> _TASKS FOR THIS EXERCISE_
• A. Answer these questions about the point spread explainer:
(i) What are you risking to win $100 on a spread bet priced at -110?
(ii) In the matchup it describes, which team is expected to win?
(iii) What spread and price does the example list for the Denver Broncos?
• B. Can you carry the point spread explainer forward from its final line, explaining what that Chiefs–Broncos line means for a bettor on each side?

> _PASSAGE SHOWN_
==========

A point spread is a handicap the sportsbook attaches to the favorite to level an uneven matchup. The favorite has to win by more than the spread; the underdog can lose by less than the spread (or win outright) and still cash. You will see it written as -6.5 (the favorite, the minus side) and +6.5 (the underdog, the plus side). Most spread bets are priced at -110, which is the book's cut, often called the juice or vig: you risk $110 to win $100. When your side beats the spread, you cover; when the favorite wins by exactly the spread on a whole number, the bet is a push and your stake is refunded. Betting the spread over and over is called betting against the spread (ATS), and a team's ATS record tells you how it has done versus expectations, not just its win-loss. Below I break down how to read the favorite and underdog, what the -110 juice actually costs you, why half-points and the key numbers 3 and 7 matter in the NFL, and when the spread is the right bet versus the moneyline or the total.
Take a real matchup. The Kansas City Chiefs host the Denver Broncos, and everyone expects the Chiefs to win. If the only bet available were "who wins," almost all the money would pile on Kansas City and the book would have to pay out a tiny return on the obvious side. The point spread fixes that. Instead of betting on who wins, you bet on the margin of victory.
A real-format example looks like this:
Kansas City Chiefs -6.5 (-110) Denver Broncos +6.5 (-110)

==========

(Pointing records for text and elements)
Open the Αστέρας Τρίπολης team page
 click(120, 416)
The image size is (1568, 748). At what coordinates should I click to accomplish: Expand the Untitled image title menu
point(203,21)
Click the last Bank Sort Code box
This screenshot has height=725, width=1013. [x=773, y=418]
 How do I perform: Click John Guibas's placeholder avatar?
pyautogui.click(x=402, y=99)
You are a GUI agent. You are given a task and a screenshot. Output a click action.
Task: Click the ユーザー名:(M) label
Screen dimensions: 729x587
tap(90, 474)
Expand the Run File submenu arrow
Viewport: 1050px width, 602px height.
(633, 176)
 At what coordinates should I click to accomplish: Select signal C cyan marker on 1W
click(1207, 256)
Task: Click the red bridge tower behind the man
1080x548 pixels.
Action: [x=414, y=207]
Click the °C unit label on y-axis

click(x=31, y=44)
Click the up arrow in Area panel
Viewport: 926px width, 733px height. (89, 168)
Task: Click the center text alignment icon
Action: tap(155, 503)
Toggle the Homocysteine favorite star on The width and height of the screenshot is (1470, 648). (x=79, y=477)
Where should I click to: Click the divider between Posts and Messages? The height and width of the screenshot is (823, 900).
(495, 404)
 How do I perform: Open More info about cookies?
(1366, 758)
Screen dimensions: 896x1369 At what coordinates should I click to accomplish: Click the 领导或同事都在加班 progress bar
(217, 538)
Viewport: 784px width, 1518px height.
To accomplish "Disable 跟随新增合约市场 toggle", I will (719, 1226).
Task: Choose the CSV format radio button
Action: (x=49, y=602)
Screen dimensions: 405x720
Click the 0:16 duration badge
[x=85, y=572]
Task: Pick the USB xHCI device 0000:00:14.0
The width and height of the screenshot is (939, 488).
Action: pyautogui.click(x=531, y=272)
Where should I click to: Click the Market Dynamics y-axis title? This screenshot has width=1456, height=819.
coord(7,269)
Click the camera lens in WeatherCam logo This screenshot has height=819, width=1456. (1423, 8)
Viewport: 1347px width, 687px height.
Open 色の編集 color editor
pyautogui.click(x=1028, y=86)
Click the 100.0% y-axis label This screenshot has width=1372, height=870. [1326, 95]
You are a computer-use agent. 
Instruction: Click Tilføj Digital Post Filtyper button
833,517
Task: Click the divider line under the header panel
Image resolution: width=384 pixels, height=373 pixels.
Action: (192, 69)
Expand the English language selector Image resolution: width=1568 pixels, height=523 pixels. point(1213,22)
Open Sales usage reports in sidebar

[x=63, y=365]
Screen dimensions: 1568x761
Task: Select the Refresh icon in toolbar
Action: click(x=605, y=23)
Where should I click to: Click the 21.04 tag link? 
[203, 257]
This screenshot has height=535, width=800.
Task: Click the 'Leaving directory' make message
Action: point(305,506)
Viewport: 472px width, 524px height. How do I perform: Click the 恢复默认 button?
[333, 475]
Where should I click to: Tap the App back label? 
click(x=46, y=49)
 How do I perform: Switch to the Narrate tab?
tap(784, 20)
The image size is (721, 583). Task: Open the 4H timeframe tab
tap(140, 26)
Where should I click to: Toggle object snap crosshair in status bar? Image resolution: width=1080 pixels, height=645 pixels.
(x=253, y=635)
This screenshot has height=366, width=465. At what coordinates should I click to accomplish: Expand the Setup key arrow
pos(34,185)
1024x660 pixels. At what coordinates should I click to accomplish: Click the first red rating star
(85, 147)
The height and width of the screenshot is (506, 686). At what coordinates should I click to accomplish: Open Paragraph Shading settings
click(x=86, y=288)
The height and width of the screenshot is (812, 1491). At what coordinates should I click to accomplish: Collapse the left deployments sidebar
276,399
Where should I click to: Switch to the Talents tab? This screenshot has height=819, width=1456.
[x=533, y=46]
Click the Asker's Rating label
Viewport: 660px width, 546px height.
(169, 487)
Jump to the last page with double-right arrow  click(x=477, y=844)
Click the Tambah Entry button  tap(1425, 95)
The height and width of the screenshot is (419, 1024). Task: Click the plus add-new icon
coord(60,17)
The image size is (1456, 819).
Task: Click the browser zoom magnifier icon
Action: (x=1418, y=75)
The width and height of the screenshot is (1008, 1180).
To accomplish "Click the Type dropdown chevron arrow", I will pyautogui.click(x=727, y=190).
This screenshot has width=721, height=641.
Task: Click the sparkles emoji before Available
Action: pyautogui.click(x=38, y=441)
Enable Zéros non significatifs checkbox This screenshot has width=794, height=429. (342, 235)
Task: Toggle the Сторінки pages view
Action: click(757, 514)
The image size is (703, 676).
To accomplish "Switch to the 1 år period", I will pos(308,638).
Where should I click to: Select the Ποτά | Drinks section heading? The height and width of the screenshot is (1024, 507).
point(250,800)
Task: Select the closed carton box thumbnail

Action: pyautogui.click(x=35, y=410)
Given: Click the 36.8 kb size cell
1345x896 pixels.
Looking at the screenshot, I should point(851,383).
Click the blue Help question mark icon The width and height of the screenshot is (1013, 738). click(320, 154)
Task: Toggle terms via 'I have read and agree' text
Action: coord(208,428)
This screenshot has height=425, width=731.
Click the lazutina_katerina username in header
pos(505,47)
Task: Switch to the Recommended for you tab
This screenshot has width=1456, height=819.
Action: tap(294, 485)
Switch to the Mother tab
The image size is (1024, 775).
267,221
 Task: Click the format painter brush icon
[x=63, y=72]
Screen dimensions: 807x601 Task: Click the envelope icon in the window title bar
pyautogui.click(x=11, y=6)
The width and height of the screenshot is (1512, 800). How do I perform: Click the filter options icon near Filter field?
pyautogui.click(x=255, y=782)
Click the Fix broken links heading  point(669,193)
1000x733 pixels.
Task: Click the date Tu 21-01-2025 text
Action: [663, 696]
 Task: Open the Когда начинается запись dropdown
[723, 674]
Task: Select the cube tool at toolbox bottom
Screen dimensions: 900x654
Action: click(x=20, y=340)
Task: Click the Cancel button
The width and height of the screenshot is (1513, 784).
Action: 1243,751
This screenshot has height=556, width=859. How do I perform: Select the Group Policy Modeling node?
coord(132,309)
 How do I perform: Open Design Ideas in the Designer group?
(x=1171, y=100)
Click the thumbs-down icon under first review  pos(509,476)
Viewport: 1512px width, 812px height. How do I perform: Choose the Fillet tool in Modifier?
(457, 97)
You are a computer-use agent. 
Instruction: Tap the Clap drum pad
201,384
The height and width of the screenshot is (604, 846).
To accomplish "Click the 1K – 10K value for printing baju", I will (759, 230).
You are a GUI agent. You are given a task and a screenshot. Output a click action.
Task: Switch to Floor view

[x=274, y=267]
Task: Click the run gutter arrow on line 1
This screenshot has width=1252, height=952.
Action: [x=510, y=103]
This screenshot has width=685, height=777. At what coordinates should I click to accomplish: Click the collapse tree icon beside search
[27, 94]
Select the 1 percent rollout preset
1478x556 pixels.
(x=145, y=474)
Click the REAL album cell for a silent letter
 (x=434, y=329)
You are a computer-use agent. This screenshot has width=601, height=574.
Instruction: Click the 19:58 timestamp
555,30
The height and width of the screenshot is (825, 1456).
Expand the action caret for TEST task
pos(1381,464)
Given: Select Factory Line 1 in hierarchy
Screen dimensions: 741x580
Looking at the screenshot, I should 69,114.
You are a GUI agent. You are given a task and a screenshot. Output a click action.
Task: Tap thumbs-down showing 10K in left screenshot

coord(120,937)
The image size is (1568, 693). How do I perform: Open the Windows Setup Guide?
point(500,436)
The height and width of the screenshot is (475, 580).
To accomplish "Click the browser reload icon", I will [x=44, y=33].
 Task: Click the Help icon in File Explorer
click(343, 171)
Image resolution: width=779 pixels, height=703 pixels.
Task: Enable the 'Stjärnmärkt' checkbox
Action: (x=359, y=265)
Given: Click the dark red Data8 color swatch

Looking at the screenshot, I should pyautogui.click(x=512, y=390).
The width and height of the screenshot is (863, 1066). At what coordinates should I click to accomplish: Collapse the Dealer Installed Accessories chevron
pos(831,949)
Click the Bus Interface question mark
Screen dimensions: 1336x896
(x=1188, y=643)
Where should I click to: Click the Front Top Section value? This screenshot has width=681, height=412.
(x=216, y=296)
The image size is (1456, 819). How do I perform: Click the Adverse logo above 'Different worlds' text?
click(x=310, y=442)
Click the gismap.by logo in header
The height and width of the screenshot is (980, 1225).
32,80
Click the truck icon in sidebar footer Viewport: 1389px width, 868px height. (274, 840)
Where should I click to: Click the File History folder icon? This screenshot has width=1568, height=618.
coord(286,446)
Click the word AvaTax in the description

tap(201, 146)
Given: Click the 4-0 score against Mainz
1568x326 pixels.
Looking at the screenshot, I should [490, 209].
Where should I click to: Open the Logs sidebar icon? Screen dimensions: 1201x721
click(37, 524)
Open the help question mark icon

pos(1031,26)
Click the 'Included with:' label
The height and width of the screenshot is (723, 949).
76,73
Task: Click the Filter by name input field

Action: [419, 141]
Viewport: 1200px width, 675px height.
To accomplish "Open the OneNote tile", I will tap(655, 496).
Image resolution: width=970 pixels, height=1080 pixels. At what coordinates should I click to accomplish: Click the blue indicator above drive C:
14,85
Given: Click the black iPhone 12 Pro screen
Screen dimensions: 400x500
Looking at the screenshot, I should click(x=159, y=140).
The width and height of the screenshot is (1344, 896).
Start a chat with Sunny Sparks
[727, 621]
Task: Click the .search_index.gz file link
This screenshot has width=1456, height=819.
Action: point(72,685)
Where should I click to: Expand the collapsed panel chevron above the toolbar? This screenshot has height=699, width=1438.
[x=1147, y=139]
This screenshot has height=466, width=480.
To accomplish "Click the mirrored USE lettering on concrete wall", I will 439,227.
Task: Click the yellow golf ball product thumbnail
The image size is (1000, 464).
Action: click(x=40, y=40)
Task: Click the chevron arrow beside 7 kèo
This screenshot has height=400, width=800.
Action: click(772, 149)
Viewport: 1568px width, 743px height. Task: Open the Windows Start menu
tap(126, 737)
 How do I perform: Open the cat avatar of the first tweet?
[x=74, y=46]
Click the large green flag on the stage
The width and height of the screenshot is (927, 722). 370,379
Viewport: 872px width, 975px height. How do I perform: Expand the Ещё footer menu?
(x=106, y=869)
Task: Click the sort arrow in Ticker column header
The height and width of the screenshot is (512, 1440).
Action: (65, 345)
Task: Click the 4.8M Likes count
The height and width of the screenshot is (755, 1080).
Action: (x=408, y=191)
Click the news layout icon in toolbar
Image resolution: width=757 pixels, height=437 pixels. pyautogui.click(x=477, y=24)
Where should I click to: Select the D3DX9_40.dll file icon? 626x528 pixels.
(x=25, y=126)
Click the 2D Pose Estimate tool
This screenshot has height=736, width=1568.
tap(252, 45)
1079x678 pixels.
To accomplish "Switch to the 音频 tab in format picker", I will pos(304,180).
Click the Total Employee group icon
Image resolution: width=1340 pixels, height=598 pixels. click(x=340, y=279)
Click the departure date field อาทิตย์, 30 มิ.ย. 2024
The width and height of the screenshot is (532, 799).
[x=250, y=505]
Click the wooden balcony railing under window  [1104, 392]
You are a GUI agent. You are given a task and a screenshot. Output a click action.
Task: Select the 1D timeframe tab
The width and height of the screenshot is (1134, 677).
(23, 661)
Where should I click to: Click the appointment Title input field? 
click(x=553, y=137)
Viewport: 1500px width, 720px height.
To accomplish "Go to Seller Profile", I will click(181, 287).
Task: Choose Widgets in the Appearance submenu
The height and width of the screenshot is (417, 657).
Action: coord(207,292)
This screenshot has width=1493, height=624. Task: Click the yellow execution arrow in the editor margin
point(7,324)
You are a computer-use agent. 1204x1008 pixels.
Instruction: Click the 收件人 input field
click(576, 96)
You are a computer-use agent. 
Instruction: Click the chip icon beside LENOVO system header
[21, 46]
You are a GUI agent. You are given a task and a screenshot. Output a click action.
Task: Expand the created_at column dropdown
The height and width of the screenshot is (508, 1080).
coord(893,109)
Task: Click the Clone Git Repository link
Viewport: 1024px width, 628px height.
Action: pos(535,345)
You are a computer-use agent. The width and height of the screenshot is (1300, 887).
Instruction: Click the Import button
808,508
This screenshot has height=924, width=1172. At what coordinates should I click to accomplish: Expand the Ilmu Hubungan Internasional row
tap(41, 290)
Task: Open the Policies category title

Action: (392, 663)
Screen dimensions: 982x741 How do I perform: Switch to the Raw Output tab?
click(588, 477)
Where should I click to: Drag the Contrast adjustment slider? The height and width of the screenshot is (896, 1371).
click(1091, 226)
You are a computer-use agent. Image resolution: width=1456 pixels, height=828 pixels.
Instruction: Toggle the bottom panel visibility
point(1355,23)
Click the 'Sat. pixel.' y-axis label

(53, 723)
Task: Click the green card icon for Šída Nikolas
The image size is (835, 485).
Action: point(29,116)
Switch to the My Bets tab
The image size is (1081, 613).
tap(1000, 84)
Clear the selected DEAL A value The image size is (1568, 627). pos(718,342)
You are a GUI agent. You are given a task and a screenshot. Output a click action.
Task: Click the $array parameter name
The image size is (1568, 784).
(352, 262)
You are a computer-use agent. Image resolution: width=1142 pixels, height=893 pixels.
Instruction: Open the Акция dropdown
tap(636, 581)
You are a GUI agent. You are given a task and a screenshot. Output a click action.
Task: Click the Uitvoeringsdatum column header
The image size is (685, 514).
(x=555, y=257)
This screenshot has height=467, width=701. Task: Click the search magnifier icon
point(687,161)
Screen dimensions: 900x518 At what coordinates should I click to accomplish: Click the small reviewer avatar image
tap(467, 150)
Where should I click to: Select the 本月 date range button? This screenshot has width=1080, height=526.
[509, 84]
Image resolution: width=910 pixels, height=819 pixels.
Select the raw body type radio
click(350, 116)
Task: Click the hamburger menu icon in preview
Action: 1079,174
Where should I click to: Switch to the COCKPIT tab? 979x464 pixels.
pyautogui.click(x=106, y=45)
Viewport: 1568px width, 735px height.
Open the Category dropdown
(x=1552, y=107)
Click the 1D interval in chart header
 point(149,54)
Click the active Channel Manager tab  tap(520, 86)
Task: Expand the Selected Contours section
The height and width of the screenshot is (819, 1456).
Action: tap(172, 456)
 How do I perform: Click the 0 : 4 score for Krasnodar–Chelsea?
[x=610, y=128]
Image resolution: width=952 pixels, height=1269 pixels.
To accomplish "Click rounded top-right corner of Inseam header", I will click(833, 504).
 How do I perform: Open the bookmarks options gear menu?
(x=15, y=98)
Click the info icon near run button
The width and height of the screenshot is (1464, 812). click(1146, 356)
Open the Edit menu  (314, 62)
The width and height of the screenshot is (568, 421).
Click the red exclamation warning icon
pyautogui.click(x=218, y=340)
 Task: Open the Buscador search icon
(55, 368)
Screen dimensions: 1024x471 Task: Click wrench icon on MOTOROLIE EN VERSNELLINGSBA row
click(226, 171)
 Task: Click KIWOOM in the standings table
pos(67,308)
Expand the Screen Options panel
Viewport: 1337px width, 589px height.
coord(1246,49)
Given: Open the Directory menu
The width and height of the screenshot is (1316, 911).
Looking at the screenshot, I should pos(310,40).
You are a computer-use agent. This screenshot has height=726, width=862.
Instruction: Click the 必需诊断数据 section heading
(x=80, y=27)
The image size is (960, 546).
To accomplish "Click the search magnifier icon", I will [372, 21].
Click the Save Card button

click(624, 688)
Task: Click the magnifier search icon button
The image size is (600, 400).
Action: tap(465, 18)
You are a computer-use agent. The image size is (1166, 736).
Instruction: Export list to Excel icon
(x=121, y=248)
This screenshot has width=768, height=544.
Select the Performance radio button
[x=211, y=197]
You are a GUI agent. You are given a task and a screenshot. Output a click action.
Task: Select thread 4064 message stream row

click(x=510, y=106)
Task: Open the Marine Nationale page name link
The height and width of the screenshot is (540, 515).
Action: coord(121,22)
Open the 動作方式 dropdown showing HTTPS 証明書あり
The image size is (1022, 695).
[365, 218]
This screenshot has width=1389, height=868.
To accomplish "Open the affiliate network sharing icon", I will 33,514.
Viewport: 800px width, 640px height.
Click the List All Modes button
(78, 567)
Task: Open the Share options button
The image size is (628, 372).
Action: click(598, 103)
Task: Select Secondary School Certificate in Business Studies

==========

> _FINAL ANSWERS_
• A.
(i) $110.
(ii) The Kansas City Chiefs.
(iii) +6.5 (-110).

• B.
That -6.5 is the spread. It means Kansas City is favored by six and a half points. For a Chiefs bet to win, they have to win the actual game by 7 or more. For a Broncos bet to win, Denver has to either win outright or lose by 6 or fewer. The book has effectively spotted the underdog 6.5 points before kickoff, which pulls a blowout-looking game back toward a 50/50 proposition. That balance is the entire reason the spread exists: it gets roughly equal money on both sides so the book profits from the juice instead of sweating the result.
The sign in front of the spread number tells you which team you are backing and what they have to do.
So "what does -3.5 mean?" The team is favored by three and a half and must win by 4 or more. "What does +7 mean?" The team is a seven-point underdog and covers as long as they don't lose by 8 or more (lose by exactly 7 and it's a push, more on that below). The half-point in -3.5 is there on purpose, so there is no possibility of landing exactly on the number.
That second number, the -110, is the price, not the spread. It is the sportsbook's commission, called the juice, vig, or hold. A standard spread is priced -110 on both sides, which reads in American odds as "risk $110 to win $100."
The reason both sides aren't an even +100 is the hold. The book is taking a cut for setting the line and holding the bet. Add up the implied probability of both -110 sides and you get about 105%, and that extra ~5% is the vig. Over a season of -110 bets, that built-in tax is the single biggest thing standing between you and profit, which is exactly why getting the best available price matters so much.
Let me run real dollars through it. Say you like the Broncos +6.5 (-110) and you bet $110.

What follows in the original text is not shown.